MOST OF the world's people live in countries where markets do not work properly and resources are not efficiently allocated. The notion that liberal economics has "failed" misses the point that in many areas of the world it has not really been tried.
Poverty--often cast as the fault of multinational corporations or "imperialist governments"--is the most virulent killer on our planet. Many continue to believe that increased government regulation and control, particularly when it comes to international trade, is the best way to combat poverty, ignoring the fact that real liberalization--truly free and competitive markets--is in fact the agenda of the world's poor.
It is therefore ironic that efforts to ensure that markets are competitive often fall on the sword of "national interest." Alleged threats to sovereignty are often cited by countries as reason not to negotiate on matters that touch domestic regulation and policies. In practice, this means that they reserve the right to maintain the status quo in which local producer interests trump consumer welfare. Allowing such notions of sovereignty to dominate over economic empowerment of people is to consign the vast majority of citizens to poverty.
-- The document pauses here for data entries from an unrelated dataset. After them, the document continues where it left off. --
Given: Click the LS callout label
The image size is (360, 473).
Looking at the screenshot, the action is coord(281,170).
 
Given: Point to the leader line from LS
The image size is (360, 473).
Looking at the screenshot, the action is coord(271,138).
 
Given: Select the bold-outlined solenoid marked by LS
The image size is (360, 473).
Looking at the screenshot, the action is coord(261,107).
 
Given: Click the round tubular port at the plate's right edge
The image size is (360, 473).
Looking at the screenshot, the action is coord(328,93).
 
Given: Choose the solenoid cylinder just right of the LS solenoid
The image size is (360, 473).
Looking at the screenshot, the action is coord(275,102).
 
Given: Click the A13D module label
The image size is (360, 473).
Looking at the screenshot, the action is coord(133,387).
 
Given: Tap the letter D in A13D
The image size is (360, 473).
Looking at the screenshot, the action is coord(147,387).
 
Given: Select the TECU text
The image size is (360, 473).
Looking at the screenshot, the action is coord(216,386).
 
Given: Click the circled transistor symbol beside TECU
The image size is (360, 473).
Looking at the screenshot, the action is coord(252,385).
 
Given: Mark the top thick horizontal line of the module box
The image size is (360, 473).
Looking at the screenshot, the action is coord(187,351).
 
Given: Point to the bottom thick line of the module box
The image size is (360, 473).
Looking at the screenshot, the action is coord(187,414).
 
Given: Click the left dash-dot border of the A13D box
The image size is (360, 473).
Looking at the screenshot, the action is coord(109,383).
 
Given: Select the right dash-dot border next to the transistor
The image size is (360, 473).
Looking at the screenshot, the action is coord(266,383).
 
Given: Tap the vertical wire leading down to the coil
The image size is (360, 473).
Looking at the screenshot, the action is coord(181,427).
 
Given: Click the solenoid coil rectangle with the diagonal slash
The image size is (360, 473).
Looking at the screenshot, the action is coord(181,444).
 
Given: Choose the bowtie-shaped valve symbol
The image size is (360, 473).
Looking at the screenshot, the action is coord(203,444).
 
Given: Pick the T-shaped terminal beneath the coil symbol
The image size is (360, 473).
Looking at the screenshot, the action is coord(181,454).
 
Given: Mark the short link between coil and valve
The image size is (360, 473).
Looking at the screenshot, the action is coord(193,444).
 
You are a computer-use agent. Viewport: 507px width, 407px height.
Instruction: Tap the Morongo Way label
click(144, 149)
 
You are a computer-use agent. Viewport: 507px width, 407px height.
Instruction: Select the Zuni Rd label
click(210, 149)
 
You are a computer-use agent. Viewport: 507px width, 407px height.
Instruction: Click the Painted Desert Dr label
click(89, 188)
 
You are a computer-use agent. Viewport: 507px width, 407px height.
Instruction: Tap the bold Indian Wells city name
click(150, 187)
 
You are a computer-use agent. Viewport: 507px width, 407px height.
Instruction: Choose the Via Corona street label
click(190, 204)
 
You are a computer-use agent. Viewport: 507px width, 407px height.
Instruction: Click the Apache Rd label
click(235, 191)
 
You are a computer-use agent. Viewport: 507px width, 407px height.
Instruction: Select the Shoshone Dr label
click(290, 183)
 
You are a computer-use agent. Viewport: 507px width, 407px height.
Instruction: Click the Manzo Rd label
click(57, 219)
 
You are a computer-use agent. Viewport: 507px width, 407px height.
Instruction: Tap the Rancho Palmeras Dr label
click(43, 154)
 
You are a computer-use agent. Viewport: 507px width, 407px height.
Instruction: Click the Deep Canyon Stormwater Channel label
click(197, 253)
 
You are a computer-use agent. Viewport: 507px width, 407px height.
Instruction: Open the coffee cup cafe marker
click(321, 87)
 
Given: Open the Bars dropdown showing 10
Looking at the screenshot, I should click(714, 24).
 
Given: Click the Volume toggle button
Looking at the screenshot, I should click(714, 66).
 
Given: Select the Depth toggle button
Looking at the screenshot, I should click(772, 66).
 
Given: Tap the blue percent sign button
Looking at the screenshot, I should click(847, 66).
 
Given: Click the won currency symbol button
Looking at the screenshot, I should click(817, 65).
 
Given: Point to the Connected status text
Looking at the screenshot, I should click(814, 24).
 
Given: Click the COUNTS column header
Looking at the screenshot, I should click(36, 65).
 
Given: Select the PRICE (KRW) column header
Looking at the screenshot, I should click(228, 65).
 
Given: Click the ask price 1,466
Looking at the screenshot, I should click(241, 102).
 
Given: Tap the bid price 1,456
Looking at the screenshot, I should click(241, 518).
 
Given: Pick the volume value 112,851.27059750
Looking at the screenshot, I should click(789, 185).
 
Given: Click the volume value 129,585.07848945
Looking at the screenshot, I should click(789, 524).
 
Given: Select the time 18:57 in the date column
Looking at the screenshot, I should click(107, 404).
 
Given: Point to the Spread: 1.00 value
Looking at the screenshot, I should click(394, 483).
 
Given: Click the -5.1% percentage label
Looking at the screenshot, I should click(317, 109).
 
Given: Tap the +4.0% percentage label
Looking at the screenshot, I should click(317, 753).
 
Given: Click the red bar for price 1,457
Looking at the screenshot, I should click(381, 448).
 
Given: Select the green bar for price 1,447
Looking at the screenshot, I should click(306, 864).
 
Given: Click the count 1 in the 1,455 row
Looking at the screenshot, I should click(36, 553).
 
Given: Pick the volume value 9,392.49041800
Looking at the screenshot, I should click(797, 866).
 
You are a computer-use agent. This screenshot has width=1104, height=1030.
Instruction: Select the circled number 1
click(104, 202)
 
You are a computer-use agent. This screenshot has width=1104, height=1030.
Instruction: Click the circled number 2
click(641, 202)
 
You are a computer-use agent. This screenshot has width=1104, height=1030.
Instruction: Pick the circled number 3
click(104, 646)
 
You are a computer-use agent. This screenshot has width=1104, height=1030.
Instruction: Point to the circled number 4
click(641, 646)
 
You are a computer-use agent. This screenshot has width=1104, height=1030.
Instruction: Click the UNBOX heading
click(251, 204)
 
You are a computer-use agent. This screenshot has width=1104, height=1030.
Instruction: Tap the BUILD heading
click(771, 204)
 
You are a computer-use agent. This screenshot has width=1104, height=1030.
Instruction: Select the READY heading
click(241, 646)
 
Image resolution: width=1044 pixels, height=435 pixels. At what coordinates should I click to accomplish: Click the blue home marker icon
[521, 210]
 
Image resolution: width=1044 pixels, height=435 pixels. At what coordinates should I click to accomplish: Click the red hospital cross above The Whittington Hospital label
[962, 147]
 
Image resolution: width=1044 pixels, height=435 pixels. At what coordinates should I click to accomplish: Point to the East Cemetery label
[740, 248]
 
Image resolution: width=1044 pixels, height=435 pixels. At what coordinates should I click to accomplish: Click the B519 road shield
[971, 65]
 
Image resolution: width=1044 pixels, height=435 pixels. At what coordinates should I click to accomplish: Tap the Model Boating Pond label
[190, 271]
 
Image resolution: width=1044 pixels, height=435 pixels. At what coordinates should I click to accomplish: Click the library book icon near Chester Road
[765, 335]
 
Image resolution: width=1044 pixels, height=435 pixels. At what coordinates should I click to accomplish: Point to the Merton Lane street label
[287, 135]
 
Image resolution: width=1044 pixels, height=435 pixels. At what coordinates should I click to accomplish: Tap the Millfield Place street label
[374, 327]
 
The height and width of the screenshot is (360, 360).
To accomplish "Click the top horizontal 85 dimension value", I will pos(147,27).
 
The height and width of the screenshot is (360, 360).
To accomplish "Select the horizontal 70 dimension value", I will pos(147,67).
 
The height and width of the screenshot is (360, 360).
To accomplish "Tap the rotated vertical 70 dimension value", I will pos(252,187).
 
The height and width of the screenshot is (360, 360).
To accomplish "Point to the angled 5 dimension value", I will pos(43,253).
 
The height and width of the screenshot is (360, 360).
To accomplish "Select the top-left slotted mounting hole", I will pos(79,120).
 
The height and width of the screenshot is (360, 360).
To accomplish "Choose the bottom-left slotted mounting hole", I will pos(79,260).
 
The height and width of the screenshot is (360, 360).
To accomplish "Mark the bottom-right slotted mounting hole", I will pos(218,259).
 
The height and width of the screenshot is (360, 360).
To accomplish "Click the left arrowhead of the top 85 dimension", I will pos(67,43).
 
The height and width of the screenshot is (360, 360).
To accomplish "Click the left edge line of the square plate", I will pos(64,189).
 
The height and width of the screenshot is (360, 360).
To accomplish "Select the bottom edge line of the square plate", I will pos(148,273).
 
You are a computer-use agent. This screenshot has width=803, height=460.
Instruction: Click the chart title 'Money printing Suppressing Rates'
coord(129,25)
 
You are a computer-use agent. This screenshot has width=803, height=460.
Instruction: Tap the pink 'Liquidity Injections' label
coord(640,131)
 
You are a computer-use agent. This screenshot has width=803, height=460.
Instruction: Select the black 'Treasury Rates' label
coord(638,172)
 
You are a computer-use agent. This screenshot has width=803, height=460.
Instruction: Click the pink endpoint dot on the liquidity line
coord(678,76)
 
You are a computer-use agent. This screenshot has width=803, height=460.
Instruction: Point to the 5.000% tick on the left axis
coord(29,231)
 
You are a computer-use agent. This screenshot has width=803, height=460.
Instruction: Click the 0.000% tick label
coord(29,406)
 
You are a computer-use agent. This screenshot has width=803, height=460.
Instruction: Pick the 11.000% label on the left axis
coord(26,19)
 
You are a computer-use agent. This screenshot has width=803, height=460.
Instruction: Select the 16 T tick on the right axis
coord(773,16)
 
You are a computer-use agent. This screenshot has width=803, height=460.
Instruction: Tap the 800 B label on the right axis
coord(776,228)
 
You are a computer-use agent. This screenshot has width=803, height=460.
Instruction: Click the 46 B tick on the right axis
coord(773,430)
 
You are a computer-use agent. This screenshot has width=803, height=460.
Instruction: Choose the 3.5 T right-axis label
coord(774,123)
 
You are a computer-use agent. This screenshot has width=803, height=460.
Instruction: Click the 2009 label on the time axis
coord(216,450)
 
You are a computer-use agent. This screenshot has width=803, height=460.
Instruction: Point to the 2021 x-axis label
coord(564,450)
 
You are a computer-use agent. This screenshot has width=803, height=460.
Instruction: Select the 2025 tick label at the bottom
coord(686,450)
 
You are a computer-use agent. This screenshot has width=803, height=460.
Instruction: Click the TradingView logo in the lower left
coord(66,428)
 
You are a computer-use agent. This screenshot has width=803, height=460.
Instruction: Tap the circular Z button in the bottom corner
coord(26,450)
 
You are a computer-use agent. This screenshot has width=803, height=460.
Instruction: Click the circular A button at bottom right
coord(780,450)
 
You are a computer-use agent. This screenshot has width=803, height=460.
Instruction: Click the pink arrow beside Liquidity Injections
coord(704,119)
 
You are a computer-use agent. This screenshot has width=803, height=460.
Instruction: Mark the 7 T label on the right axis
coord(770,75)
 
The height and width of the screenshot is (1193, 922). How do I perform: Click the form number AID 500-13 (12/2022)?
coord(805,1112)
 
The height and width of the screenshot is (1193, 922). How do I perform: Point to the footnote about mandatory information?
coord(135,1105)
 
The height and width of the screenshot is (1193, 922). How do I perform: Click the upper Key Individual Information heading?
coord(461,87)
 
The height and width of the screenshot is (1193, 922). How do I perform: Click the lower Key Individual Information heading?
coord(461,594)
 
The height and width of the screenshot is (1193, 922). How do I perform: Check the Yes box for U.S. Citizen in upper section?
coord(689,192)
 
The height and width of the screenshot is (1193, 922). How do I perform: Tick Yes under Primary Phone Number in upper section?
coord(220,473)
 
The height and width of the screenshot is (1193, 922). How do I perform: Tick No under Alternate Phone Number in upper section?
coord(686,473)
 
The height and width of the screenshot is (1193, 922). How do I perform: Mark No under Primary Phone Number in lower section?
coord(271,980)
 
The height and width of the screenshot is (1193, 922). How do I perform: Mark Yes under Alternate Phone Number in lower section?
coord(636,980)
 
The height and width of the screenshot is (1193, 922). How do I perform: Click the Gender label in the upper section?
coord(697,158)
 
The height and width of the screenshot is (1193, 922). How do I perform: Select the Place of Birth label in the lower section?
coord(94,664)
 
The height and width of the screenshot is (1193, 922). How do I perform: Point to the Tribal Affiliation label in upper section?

It is remarkable that one of the most effective vehicles for empowering individual citizens--global trade negotiations--has largely disregarded this pivotal element of its work. Trade discussions have long centered on enhancing the welfare of producers, rather than on empowering consumers, despite the fact that the fundamental principles on which trade agreements are based are consumer-welfare enhancing ones. Today, the divide between those who would adopt a more consumer-led approach to market-opening and economic growth and those who maintain a producer-led focus represents a major factor opposing free trade and contributes notably to the stagnation of the international trade agenda.